- Reading passage -
Criminal False Claims Act

Criminal False Claims ActThe Criminal False Claims Act (FCA) provides that the U.S. government can take civil action to recover civil penalties and damages for false claims and payments. A basic definition of the FCA is that it is a crime for anyone to submit a false claim to the government, or to cause someone else to submit a false claim to the government, either to get money from the government or to avoid having to pay money to the government.

The “qui tam” provisions of the FCA allow anyone with evidence of fraud against government contracts or programs to bring legal action against the wrongdoer on the U.S. government’s behalf. When a qui tam action has been filed, the government has the right to join in the suit as a party (this is called “intervening”). Sometimes, the government decides not to intervene; in those situations, the person or entity who brought the claim forward initially can still decide to pursue it alone.

Note that although the qui tam provisions allow anyone with evidence to file suit, if someone else has already filed a qui tam action on the same evidence, you will be barred from bringing a lawsuit.

What Are the Elements of the FCA?

The elements of the FCA are fairly straightforward. In order for the government to prove a violation of the act, evidence must show that:

  • The defendant made, presented, or caused to be presented, a false claim to the government for payment or approval; or
  • The defendant made, presented, or caused to be presented, a false document, statement or another record to facilitate the payment of a false claim; or
  • The defendant conspired with others in getting the government to make payment on such a false claim or statement; and
  • The defendant knew that the claim or document was false or fraudulent; or
  • The defendant knowingly submitted the false or fraudulent claim or document knowing it was wrong or acted with reckless disregard of the claim’s truth or falsity.

It is important to note that FCA violations are often found to have occurred even if the government did not suffer any financial loss. If you are considering filing a False Claims Act suit, the best way to determine whether you’ve got a valid case to pursue is to talk with an experience attorney.

- Supplied information -
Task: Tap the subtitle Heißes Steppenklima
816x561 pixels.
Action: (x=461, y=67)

- Action item -
Could you continue the explainer on the False Claims Act, picking up right after its last sentence?

- Exercise result -
Examples of some of the more common FCA claims include:

  • Contract violations: These come up frequently in the areas of defense contract work and construction.  This type of fraud can happen when work is a company bills for work that never occurred.  Or, a company uses substandard materials – especially if they are substituted for specified materials. Or, a company receives a contract kickback.
  • Healthcare fraud: Fraud in Medicare, Medicaid, and other federal healthcare programs are generally proven relatively easily when an FCA violation is alleged. A few examples of cases that fall under this umbrella include a provider that charges for services that were never provided, charging for more expensive services than what were provided, providing substandard care, kickbacks, and off-label prescription drug marketing.

What Constitutes “Knowing” Under the FCA?

Anyone can be held liable in an FCA action for submitting, or causing to be submitted, a false or fraudulent claim, or a document or statement supporting a false or fraudulent claim as long as it is shown they had either actual knowledge that the claim, document or statement was false or fraudulent; or in deliberate ignorance of the claim’s, document’s or statement’s truth or falsity.

The FCA offers three different definitions of “knowing,” as follows:

  1. Actual knowledge
  2. Acting in deliberate ignorance (looking the other way)
  3. Acting in reckless disregard

The first definition is straightforward.  However, the second and third are open to some interpretation by the courts based on the evidence of the case. Again, it’s best to have an experienced FCA attorney review your case.  This will ensure you’re on the right track before you move forward.

What Damages and Penalties Do Violations of the FCA Carry?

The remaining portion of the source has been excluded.